Consider a plausible outpatient scenario: an internist seeing a 58-year-old with poorly controlled hypertension and a new complaint of bilateral lower extremity edema. The Plan might include: uptitrate lisinopril, order BMP and urine microalbumin, add a loop diuretic, review sodium intake with the patient, and follow up in four weeks. If the physician narrates these decisions — either to the patient or as a verbal summary at the close of the encounter — the ambient system captures them with good fidelity. If the physician makes those decisions internally and places orders in the EHR without narrating them, the Plan section may be sparse or inaccurate.

This represents a genuine behavioral shift that ambient documentation asks of clinicians. The workflow change is not just adopting a tool — it involves developing a habit of thinking aloud, at least partially, so the documentation layer can follow along.

What SOAP Structure Gets Right That AI Should Preserve

The SOAP format has endured for decades not because it's the only way to organize clinical information, but because it maps well to how clinical care is reviewed and coordinated. A covering physician picking up an unfamiliar patient's chart can navigate a SOAP note quickly — the structure tells her where to look for the presenting problem, where the objective findings are, what the attending thought the diagnosis was, and what the current management plan is. Continuity of care depends on that navigability.
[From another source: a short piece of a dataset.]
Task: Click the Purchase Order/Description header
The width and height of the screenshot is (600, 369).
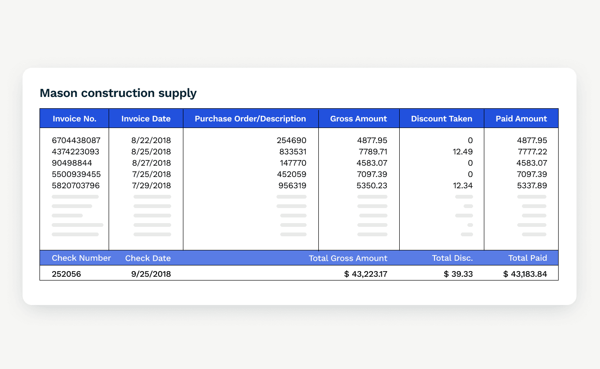Action: pos(250,119)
We're not suggesting that ambient AI is going to replace SOAP or reorganize clinical documentation around fundamentally different structures — at least not in outpatient medicine at current levels of adoption. What ambient tools change is the input method for each section, not the architecture of the note itself. The sections remain; the work of composing them is redistributed from post-encounter typing to ambient capture with physician review and correction.

What should change for clinicians adopting ambient documentation is the review workflow. Reading a pre-written SOAP draft requires active engagement with each section — confirming that the HPI reflects the actual encounter, verifying that the Assessment represents your clinical reasoning and not the model's interpretation of it, checking that the Plan matches the orders you actually placed. A sign-without-reading workflow is not appropriate for ambient-generated notes, and practices that adopt these tools without establishing clear review expectations create documentation risk. The structure of SOAP is a helpful scaffold for that review — each section has a defined scope, and working through the note section by section is a natural framework for systematic verification.

The note that emerges from a well-reviewed ambient-generated draft should look like a note the physician would have written — because the physician shaped it at every stage that mattered. The AI is a production layer, not a clinical author. That distinction is worth keeping clear, both for the quality of individual notes and for the longer-term question of how clinical documentation serves patient care.